▶ WHAT YOU ARE ASKED TO DO
Exactly as they appear below, repeat the lines from the one with "Click the MIMO Mainnet space avatar" through the one with "Task: Click the Edit with Word icon". Drop every picture.

▶ MATERIAL PROVIDED
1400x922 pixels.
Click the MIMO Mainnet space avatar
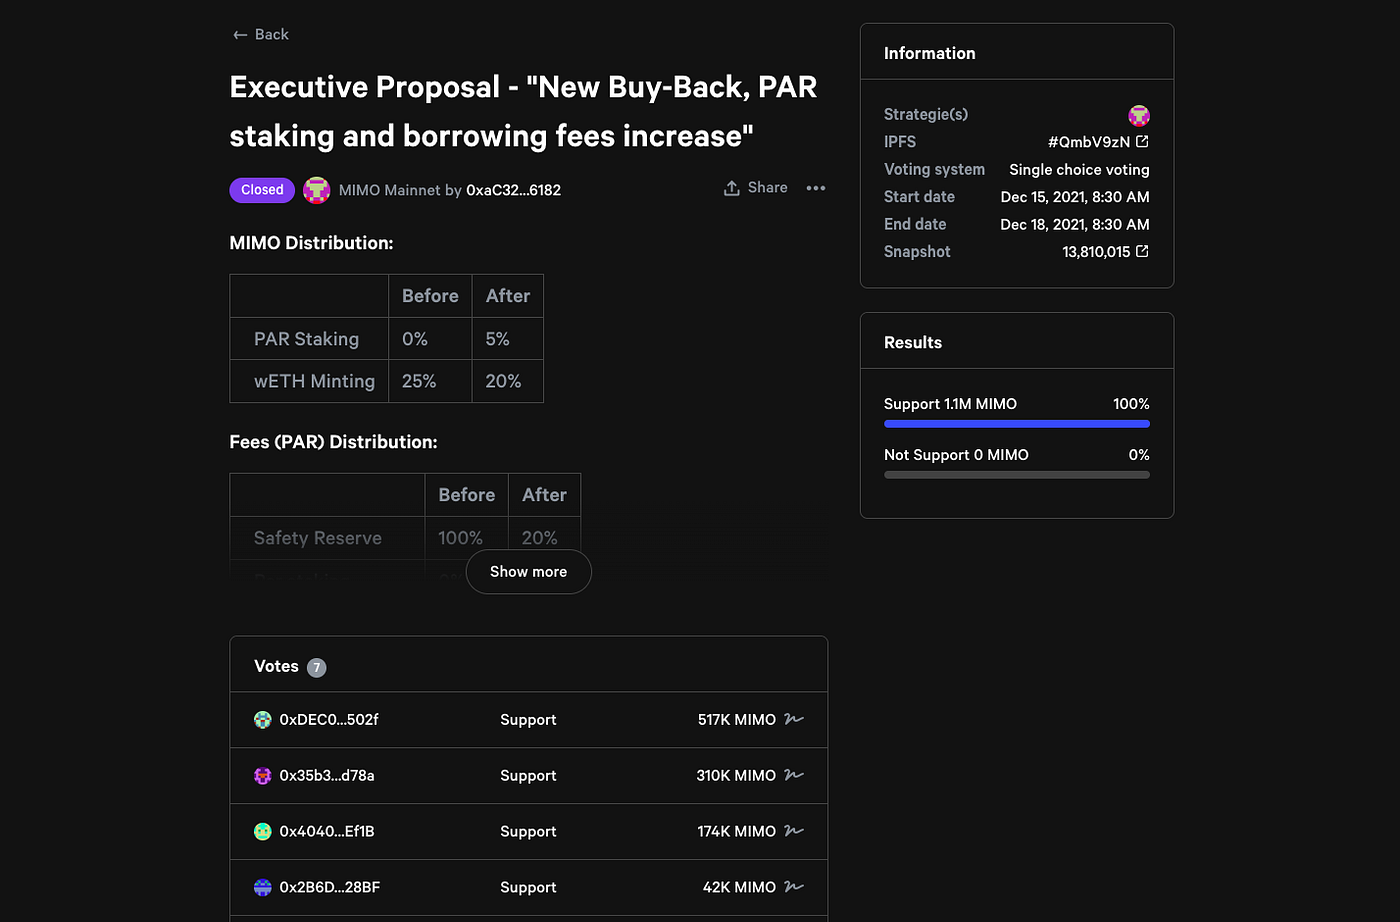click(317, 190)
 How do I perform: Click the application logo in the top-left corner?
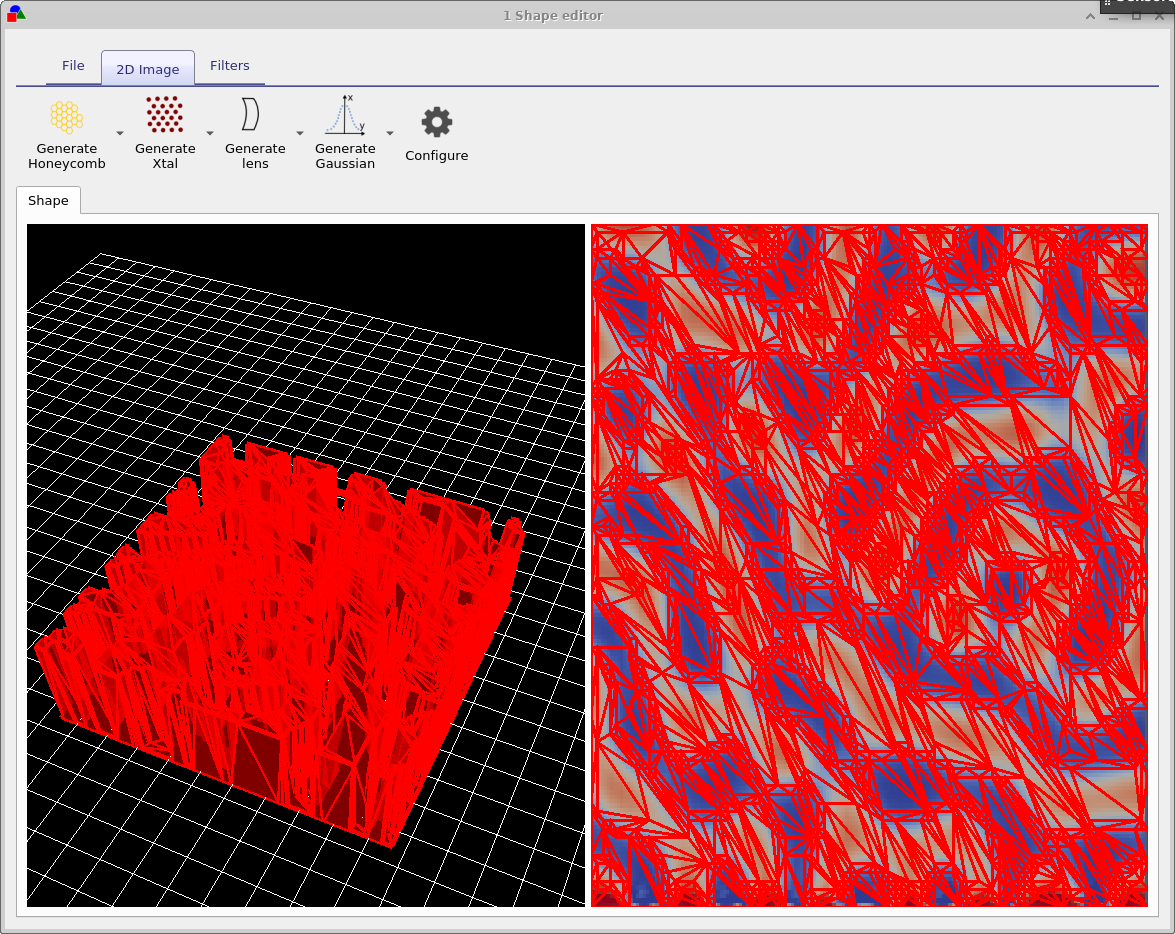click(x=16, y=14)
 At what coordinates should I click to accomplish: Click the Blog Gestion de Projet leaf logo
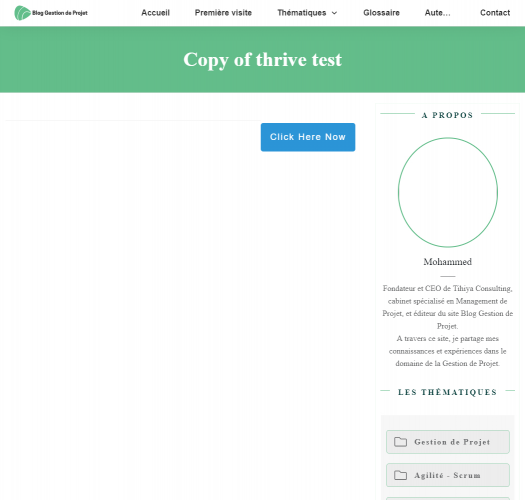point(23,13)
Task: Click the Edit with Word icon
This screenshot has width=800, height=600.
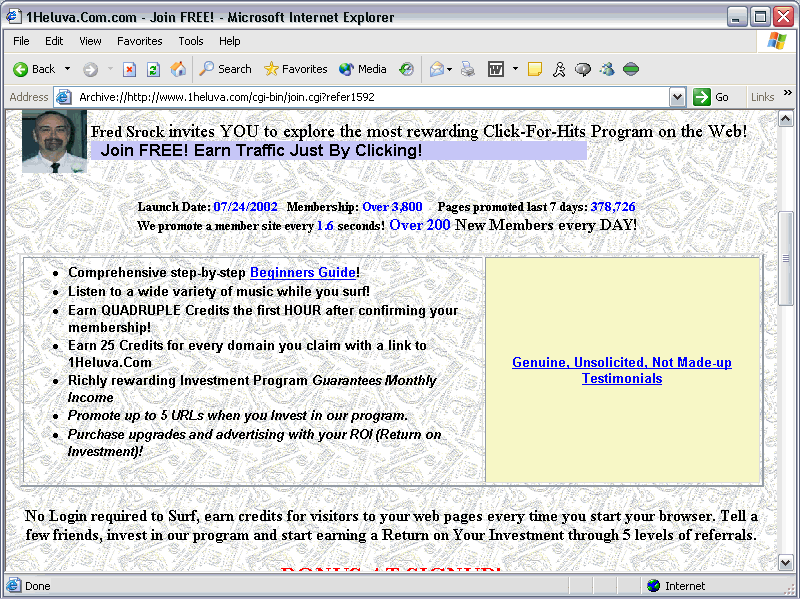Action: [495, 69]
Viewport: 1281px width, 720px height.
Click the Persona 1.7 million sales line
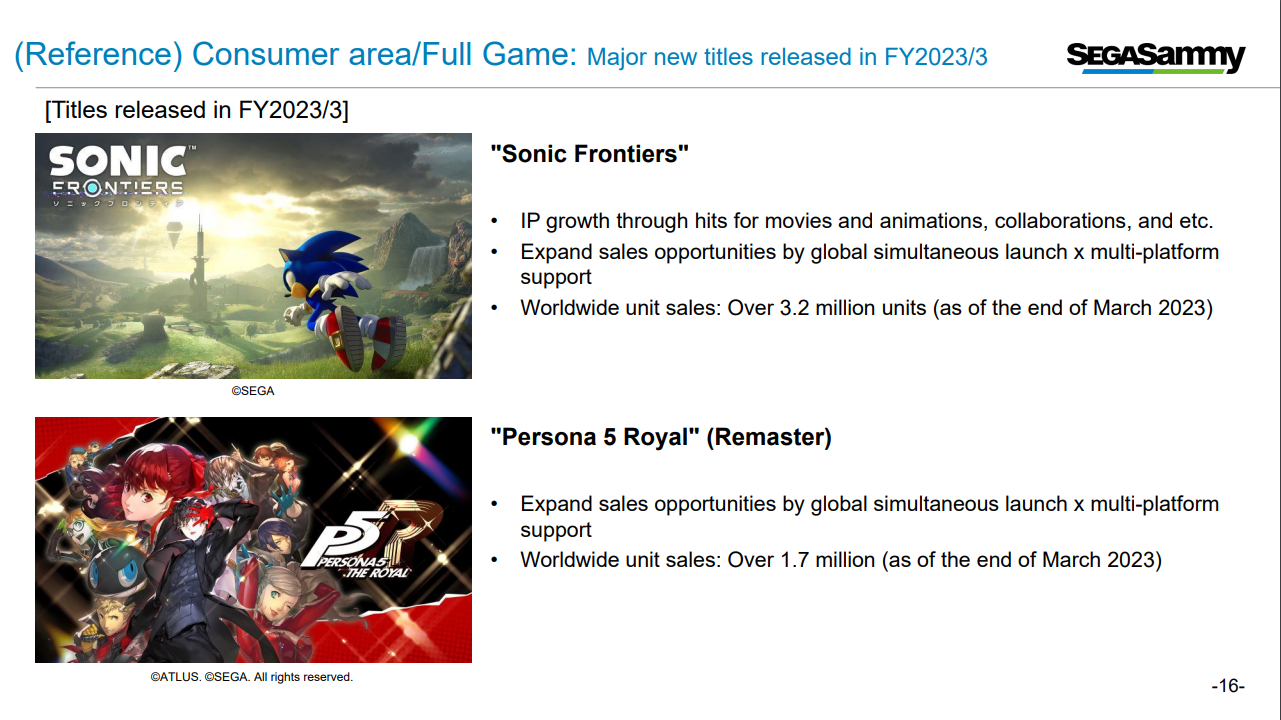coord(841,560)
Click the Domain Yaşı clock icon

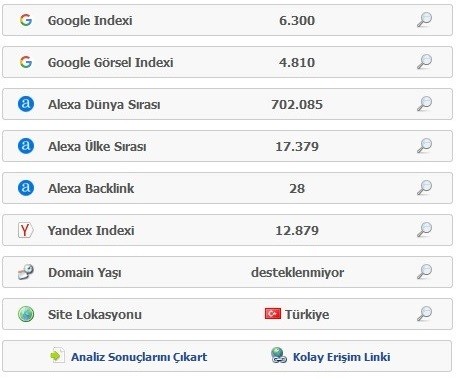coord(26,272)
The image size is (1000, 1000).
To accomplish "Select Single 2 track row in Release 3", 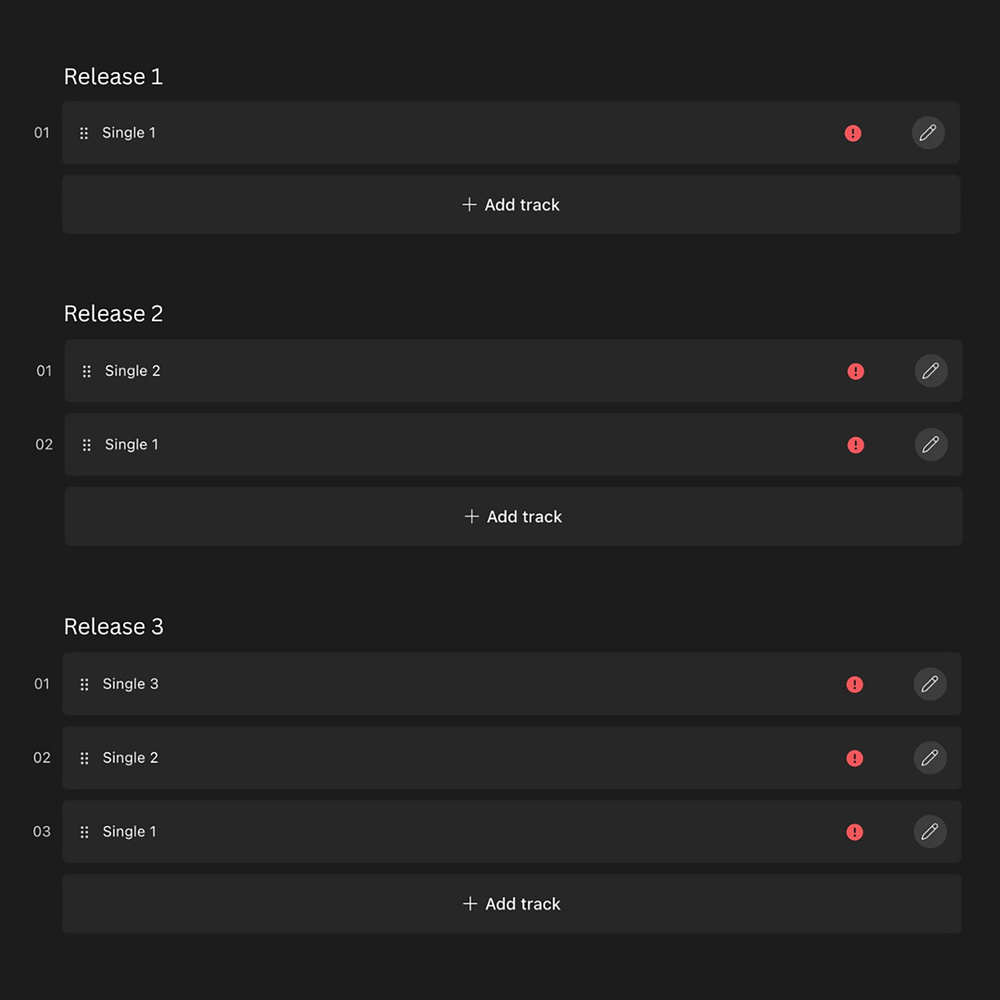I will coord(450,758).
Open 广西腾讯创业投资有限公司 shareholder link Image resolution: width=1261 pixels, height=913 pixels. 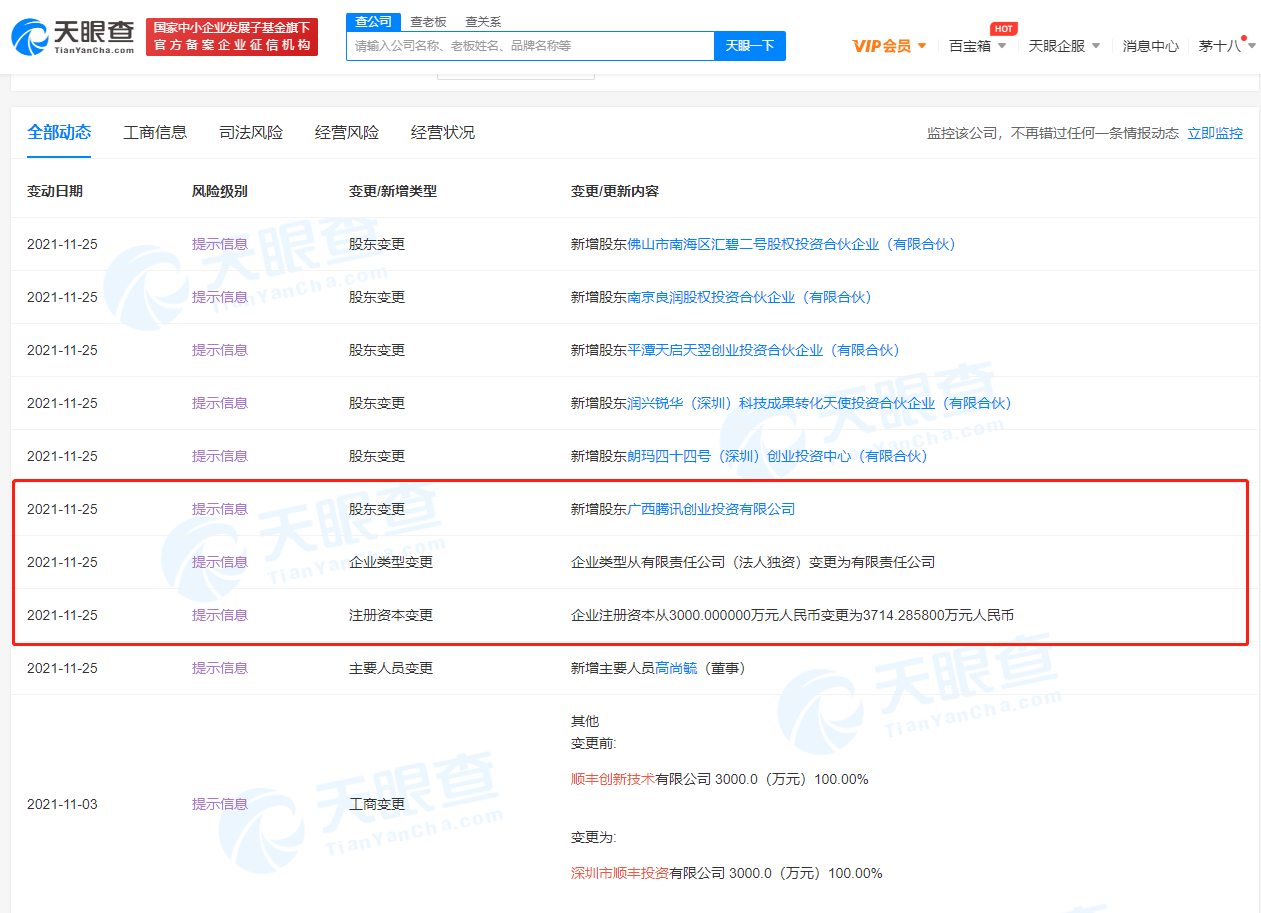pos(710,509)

▶ RESPONSE
Click the MIMO Mainnet space avatar
click(317, 190)
 How do I perform: Click the application logo in the top-left corner?
click(x=16, y=14)
 At what coordinates should I click to accomplish: Click the Blog Gestion de Projet leaf logo
point(23,13)
Task: Click the Edit with Word icon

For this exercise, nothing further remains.